Before the Firewall
Updated: Feb 25
It is interesting to start from where we come from when you look at network and data protection. How was it like before the Firewall invention? Until we worked with a firewall, there was a time every device had a public address; every device has it today but is usually set as a private address.
Risk existed, but no one was worried about it until hackers started to abuse their ability to enter and collect data. There was no way, at first, to find out the source of an attack. It made avoiding potential attacks impossible.
Initially, they used a combination of routers and ACLs. An ACL means an Access Control List. An ACL allows a router to make a decision allowing or rejecting traffic depending on the IP address of origin or destination. That is, at a very specific time, they look at a packet of information without seeing it in the context of other packets that surround it.
It's inefficient because it can't make a pre- or post-coming packet decision. ACL must look at every single packet, which can take up all of a router's processing power, particularly during an attack. If the ACL is for a lot of information to be busy and overworked which made it become useless.
The earliest breaches occurred in 1986, at Lawrence Livermore Labs when Stohl saw an attack coming into the network. He set up a "honeypot" of appropriate data to drag the hacker in and then return immediately to where the breach originated.
What did NAT(Network Address Translation) look like before?
Public to private IP addresses was not translated. Anyone wishing to do a simple port scan or address scan on a network could retrieve information about what IP addresses were attached to which devices. For example, before NAT, it was easy to identify a server's specific IP address that held mission-critical data for a business.
A port scan will look at what sort of traffic on a router passes through those ports. Depending on the type of traffic, different ports may be open or closed or limited. A simple port scan may tell a hacker what they were and if some kind of application could be exploited. It would be the time through which an attack could occur.
ACLs applied to the port, and IP addresses lay down rules which would require or deny traffic inside the router. There is no memory of other packets that are refused under the ACL rule as it is stateless, allowing decisions without meaning. ACLs aren't smart enough to identify an attack or warn it. They 're always making one-off choices, packet by packet.
Why does this matter?
The early days of network protection and computer security were a free unregulated for everyone without caring about what the consequences would be.

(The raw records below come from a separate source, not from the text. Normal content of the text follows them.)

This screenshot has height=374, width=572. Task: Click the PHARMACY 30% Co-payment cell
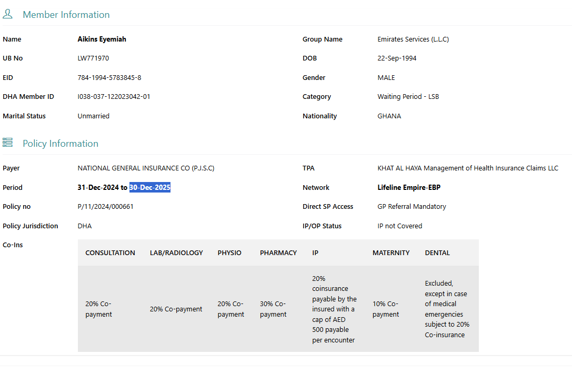point(273,309)
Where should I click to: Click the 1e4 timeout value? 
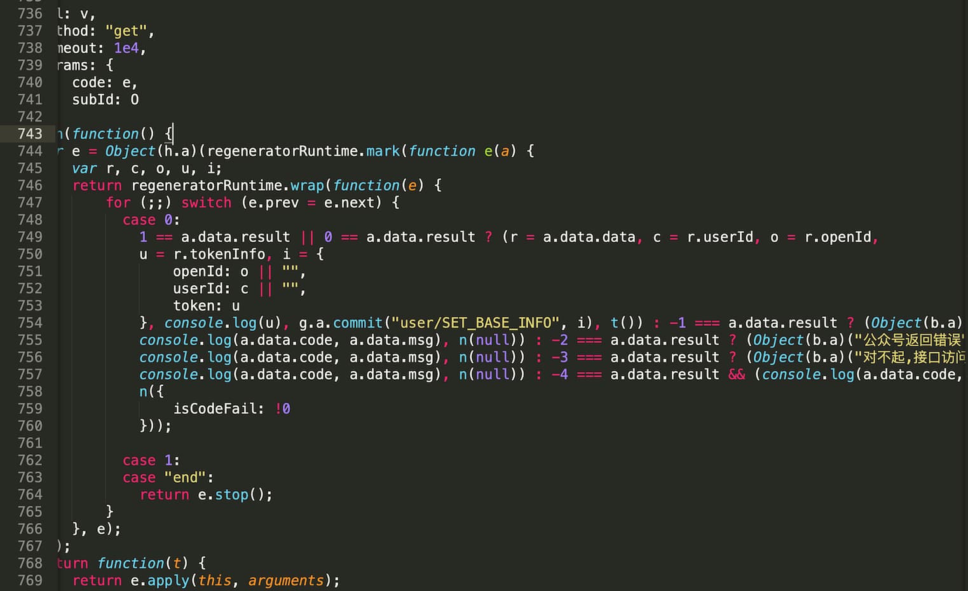click(x=126, y=48)
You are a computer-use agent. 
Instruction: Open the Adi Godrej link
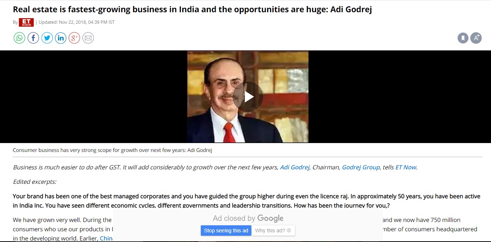pyautogui.click(x=295, y=167)
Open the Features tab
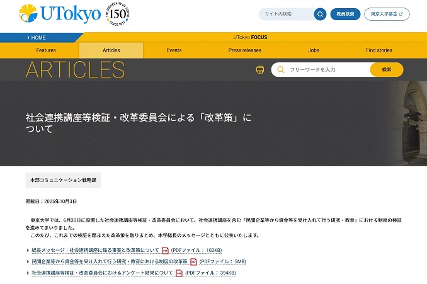The image size is (427, 284). (46, 50)
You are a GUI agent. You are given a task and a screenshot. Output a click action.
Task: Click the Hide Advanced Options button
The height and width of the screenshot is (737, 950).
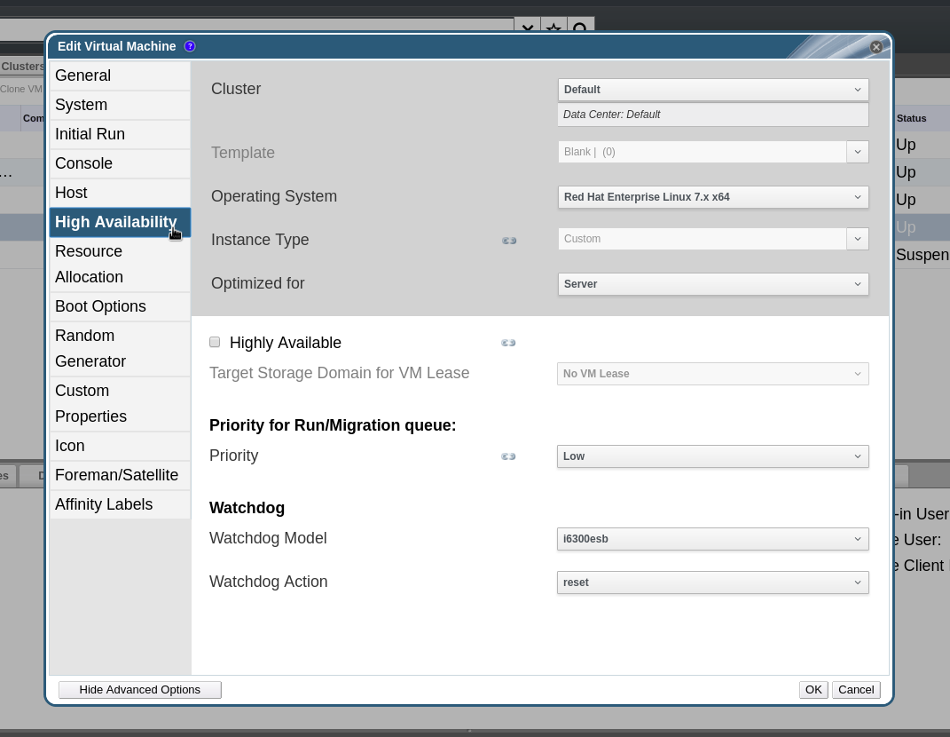139,689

Technologies for securing mission-critical data were not proactively established. ACLs were essentially just dumb filters, far from what is needed and what we now have. Many companies still today underestimate the real risks to their company.
Many organizations have rather simple settings for the firewall, security settings, or policy settings. Safety is a very complex setting, not set-it-and-forget-it. When a customer has not checked their protection in the last six months or a year, it is time to take a look at your network and have a discussion with your IT professional.